** DATA EXTRACT follows **

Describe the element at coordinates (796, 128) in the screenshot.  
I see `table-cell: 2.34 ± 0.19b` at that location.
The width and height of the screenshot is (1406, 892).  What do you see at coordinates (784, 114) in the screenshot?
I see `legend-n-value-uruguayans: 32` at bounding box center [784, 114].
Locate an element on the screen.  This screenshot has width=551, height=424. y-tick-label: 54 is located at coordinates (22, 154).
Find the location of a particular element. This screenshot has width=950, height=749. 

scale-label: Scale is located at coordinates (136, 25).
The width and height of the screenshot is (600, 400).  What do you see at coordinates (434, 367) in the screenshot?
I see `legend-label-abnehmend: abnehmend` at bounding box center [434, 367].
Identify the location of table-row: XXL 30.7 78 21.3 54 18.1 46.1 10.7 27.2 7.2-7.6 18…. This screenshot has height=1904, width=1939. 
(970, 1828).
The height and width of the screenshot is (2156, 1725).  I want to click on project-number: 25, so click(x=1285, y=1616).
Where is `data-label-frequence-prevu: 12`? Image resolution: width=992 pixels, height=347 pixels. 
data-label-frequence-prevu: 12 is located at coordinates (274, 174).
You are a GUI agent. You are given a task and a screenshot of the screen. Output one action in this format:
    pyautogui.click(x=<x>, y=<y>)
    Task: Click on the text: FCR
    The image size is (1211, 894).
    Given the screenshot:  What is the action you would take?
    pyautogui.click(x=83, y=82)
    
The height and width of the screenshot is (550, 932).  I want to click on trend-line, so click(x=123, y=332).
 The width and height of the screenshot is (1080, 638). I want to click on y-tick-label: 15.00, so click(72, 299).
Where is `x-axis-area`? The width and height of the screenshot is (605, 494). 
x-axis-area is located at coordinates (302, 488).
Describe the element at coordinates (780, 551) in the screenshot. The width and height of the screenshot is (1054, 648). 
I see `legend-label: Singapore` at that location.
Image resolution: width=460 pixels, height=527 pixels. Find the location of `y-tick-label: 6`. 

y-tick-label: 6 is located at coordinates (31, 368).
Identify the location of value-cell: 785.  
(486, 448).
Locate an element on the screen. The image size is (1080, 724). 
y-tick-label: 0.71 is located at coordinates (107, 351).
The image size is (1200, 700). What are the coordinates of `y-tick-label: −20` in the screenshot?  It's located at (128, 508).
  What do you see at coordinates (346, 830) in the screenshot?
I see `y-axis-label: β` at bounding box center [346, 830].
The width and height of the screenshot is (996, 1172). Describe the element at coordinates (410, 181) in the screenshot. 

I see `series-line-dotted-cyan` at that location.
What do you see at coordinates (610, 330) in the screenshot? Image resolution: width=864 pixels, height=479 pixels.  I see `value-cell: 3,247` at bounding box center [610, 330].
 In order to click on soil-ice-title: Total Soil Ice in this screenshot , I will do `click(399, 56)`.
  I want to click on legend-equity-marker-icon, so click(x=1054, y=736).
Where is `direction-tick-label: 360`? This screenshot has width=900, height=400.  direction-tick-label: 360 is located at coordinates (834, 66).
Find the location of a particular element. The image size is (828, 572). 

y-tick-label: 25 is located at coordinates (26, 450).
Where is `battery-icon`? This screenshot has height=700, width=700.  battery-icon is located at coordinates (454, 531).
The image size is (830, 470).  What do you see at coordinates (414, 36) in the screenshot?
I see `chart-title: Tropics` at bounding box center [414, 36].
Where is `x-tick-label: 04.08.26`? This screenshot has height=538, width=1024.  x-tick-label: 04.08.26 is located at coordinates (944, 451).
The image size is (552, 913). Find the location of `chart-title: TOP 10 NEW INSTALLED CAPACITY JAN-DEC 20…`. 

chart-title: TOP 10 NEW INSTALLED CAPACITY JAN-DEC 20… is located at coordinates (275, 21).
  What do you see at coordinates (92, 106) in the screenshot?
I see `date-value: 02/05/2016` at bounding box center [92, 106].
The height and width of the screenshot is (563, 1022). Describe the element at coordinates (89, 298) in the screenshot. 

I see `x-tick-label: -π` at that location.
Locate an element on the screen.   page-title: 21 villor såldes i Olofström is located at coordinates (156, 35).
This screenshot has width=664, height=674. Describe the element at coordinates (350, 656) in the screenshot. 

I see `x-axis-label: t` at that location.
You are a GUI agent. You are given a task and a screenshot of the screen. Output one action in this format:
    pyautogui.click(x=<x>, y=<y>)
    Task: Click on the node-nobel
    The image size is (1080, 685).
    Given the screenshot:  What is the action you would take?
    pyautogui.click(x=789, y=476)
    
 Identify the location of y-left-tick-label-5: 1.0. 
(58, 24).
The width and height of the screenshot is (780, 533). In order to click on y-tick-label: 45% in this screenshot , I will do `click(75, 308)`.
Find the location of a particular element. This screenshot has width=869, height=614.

** End of DATA EXTRACT **

In the listing above, substitute "screen assistant" for every "GUI agent" and give all the lines again with nothing else changed.

## [THE ANSWER]
Describe the element at coordinates (796, 128) in the screenshot.  
I see `table-cell: 2.34 ± 0.19b` at that location.
The width and height of the screenshot is (1406, 892).  What do you see at coordinates (784, 114) in the screenshot?
I see `legend-n-value-uruguayans: 32` at bounding box center [784, 114].
Locate an element on the screen.  This screenshot has width=551, height=424. y-tick-label: 54 is located at coordinates (22, 154).
Find the location of a particular element. This screenshot has width=950, height=749. 

scale-label: Scale is located at coordinates (136, 25).
The width and height of the screenshot is (600, 400).  What do you see at coordinates (434, 367) in the screenshot?
I see `legend-label-abnehmend: abnehmend` at bounding box center [434, 367].
Identify the location of table-row: XXL 30.7 78 21.3 54 18.1 46.1 10.7 27.2 7.2-7.6 18…. This screenshot has height=1904, width=1939. 
(970, 1828).
The height and width of the screenshot is (2156, 1725).  I want to click on project-number: 25, so click(x=1285, y=1616).
Where is `data-label-frequence-prevu: 12`? Image resolution: width=992 pixels, height=347 pixels. 
data-label-frequence-prevu: 12 is located at coordinates (274, 174).
You are a screen assistant. You are given a task and a screenshot of the screen. Output one action in this format:
    pyautogui.click(x=<x>, y=<y>)
    Task: Click on the text: FCR
    The image size is (1211, 894).
    Given the screenshot:  What is the action you would take?
    pyautogui.click(x=83, y=82)
    
The height and width of the screenshot is (550, 932).  I want to click on trend-line, so click(x=123, y=332).
 The width and height of the screenshot is (1080, 638). I want to click on y-tick-label: 15.00, so click(72, 299).
Where is `x-axis-area`? The width and height of the screenshot is (605, 494). 
x-axis-area is located at coordinates (302, 488).
Describe the element at coordinates (780, 551) in the screenshot. The width and height of the screenshot is (1054, 648). 
I see `legend-label: Singapore` at that location.
Image resolution: width=460 pixels, height=527 pixels. Find the location of `y-tick-label: 6`. 

y-tick-label: 6 is located at coordinates (31, 368).
Identify the location of value-cell: 785.  
(486, 448).
Locate an element on the screen. The image size is (1080, 724). 
y-tick-label: 0.71 is located at coordinates (107, 351).
The image size is (1200, 700). What are the coordinates of `y-tick-label: −20` in the screenshot?  It's located at (128, 508).
  What do you see at coordinates (346, 830) in the screenshot?
I see `y-axis-label: β` at bounding box center [346, 830].
The width and height of the screenshot is (996, 1172). Describe the element at coordinates (410, 181) in the screenshot. 

I see `series-line-dotted-cyan` at that location.
What do you see at coordinates (610, 330) in the screenshot? Image resolution: width=864 pixels, height=479 pixels.  I see `value-cell: 3,247` at bounding box center [610, 330].
 In order to click on soil-ice-title: Total Soil Ice in this screenshot , I will do `click(399, 56)`.
  I want to click on legend-equity-marker-icon, so click(x=1054, y=736).
Where is `direction-tick-label: 360`? This screenshot has width=900, height=400.  direction-tick-label: 360 is located at coordinates (834, 66).
Find the location of a particular element. The image size is (828, 572). 

y-tick-label: 25 is located at coordinates (26, 450).
Where is `battery-icon`? This screenshot has height=700, width=700.  battery-icon is located at coordinates (454, 531).
The image size is (830, 470).  What do you see at coordinates (414, 36) in the screenshot?
I see `chart-title: Tropics` at bounding box center [414, 36].
Where is `x-tick-label: 04.08.26`? This screenshot has height=538, width=1024.  x-tick-label: 04.08.26 is located at coordinates (944, 451).
The image size is (552, 913). Find the location of `chart-title: TOP 10 NEW INSTALLED CAPACITY JAN-DEC 20…`. 

chart-title: TOP 10 NEW INSTALLED CAPACITY JAN-DEC 20… is located at coordinates (275, 21).
  What do you see at coordinates (92, 106) in the screenshot?
I see `date-value: 02/05/2016` at bounding box center [92, 106].
The height and width of the screenshot is (563, 1022). Describe the element at coordinates (89, 298) in the screenshot. 

I see `x-tick-label: -π` at that location.
Locate an element on the screen.   page-title: 21 villor såldes i Olofström is located at coordinates (156, 35).
This screenshot has width=664, height=674. Describe the element at coordinates (350, 656) in the screenshot. 

I see `x-axis-label: t` at that location.
You are a screen assistant. You are given a task and a screenshot of the screen. Output one action in this format:
    pyautogui.click(x=<x>, y=<y>)
    Task: Click on the node-nobel
    The image size is (1080, 685).
    Given the screenshot:  What is the action you would take?
    pyautogui.click(x=789, y=476)
    
 Identify the location of y-left-tick-label-5: 1.0. 
(58, 24).
The width and height of the screenshot is (780, 533). In order to click on y-tick-label: 45% in this screenshot , I will do `click(75, 308)`.
Find the location of a particular element. This screenshot has width=869, height=614.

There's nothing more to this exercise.